Venezuelan opinion polls, however, have long been highly divergent and controversial, with accusations of bias filling the airwaves every time a new one is published.

Three surveys that came out this month gave Chavez a lead in voter intentions of between 52 percent and 57 percent, versus 22 percent to 34 percent for Capriles. Then a fourth put them just one point apart: 46 percent for Chavez and 45 percent for his opponent.

Before he left for Havana on Saturday, Chavez hammered the opposition during a televised cabinet meeting. He regularly says his political foes are "ultra-right" U.S. puppets determined to destabilize the country and cause chaos and bloodshed.

"So now they've started to put out some polls saying it's a dead heat. Well, behind that is a violent plan," he said. "This is written: there'll be a great Bolivarian victory this October 7."

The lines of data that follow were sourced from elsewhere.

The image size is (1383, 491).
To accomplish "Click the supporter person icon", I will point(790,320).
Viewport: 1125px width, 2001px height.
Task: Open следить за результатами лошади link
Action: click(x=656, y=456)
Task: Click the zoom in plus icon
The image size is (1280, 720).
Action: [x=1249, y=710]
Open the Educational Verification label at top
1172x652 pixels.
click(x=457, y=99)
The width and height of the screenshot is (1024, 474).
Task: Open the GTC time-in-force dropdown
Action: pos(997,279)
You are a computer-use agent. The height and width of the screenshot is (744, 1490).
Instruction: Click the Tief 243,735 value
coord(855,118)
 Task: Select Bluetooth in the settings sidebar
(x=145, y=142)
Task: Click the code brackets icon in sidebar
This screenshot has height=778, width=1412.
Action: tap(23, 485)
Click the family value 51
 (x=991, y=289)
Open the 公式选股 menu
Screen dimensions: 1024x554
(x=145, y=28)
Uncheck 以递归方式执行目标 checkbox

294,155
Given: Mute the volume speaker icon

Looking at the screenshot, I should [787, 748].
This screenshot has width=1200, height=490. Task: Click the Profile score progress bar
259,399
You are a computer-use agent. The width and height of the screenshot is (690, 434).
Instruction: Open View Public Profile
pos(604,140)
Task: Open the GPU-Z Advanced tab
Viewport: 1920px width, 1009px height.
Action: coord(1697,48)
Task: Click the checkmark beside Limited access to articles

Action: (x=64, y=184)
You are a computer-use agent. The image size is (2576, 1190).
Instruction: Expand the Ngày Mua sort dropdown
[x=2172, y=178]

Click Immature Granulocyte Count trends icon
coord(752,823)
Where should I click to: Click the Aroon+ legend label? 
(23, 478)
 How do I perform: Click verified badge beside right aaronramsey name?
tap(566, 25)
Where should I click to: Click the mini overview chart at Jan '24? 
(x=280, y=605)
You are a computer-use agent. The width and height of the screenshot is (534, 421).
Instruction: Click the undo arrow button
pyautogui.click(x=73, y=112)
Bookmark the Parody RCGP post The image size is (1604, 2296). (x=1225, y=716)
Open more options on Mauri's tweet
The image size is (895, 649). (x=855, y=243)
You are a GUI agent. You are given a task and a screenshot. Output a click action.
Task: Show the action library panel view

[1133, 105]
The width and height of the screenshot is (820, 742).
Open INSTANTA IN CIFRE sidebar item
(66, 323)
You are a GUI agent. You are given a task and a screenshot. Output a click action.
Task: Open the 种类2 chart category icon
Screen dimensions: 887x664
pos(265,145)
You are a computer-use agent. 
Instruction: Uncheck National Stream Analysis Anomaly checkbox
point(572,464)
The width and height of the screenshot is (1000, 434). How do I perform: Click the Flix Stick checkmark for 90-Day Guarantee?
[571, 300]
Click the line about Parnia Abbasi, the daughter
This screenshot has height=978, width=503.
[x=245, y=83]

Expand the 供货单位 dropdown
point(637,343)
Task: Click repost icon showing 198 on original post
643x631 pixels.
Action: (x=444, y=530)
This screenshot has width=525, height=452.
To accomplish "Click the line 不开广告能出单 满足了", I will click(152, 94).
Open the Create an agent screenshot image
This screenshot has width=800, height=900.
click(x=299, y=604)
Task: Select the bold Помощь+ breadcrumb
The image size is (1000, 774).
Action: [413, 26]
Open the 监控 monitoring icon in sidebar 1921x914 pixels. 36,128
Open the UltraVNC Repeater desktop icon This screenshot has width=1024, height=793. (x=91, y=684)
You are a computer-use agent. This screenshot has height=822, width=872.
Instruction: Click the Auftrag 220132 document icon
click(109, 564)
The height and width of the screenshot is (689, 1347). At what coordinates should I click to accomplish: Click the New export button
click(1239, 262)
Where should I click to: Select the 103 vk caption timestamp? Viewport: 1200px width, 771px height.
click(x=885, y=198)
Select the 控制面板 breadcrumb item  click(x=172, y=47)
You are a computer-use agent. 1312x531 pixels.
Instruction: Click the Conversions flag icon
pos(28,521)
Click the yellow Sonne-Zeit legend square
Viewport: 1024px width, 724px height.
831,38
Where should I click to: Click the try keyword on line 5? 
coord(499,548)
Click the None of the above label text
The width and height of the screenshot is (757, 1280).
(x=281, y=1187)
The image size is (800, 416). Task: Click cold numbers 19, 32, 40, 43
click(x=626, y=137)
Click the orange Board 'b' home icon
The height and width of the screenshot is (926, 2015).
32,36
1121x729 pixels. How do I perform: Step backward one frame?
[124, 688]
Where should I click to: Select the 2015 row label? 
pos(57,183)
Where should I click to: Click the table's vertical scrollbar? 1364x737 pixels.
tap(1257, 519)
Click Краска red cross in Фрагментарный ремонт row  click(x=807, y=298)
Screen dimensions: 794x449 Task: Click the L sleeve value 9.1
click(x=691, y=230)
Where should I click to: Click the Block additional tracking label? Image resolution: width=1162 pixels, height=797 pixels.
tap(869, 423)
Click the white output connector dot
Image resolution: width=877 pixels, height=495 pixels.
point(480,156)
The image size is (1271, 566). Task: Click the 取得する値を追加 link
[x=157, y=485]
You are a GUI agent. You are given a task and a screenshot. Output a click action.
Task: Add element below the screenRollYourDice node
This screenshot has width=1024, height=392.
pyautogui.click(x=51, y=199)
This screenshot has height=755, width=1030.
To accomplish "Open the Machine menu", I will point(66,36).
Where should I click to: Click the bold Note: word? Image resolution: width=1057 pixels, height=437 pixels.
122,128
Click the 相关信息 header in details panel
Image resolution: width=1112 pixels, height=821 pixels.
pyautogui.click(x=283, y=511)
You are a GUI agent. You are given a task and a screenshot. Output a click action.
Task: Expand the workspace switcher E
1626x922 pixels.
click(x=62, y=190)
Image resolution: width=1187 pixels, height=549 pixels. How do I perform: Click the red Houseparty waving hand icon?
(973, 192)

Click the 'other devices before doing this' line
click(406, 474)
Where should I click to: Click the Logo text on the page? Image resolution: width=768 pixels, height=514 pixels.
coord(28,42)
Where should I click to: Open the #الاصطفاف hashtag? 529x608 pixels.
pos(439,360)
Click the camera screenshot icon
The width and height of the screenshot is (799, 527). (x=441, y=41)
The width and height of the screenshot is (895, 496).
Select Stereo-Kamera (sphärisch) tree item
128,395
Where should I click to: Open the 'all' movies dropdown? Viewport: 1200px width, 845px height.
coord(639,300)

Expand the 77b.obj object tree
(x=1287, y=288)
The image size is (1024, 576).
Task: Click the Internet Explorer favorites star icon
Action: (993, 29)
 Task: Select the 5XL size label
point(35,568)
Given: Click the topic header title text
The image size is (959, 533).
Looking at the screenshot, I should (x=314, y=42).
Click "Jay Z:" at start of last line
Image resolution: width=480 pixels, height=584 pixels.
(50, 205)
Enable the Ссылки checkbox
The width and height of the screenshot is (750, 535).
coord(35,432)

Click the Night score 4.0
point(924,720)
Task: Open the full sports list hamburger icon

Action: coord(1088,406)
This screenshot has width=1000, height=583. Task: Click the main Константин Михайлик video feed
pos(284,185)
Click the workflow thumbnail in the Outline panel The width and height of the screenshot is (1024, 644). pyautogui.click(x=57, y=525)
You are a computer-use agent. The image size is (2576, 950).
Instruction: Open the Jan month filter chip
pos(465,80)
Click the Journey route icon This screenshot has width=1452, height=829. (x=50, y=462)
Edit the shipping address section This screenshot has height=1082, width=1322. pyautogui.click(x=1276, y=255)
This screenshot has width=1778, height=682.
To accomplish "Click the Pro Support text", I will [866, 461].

Chavez repeatedly refers to this October's election as a re-run of the Battle of Carabobo, the decisive engagement in June 1821 between Spanish colonial forces and troops led by his hero, Simon Bolivar, that led to Venezuela's independence.

Bolivar's soldiers, including several hundred British, Irish and German volunteers, routed the Spanish on the road between Valencia city and Puerto Cabello on the Caribbean coast. More than 3,000 people were captured, wounded or killed.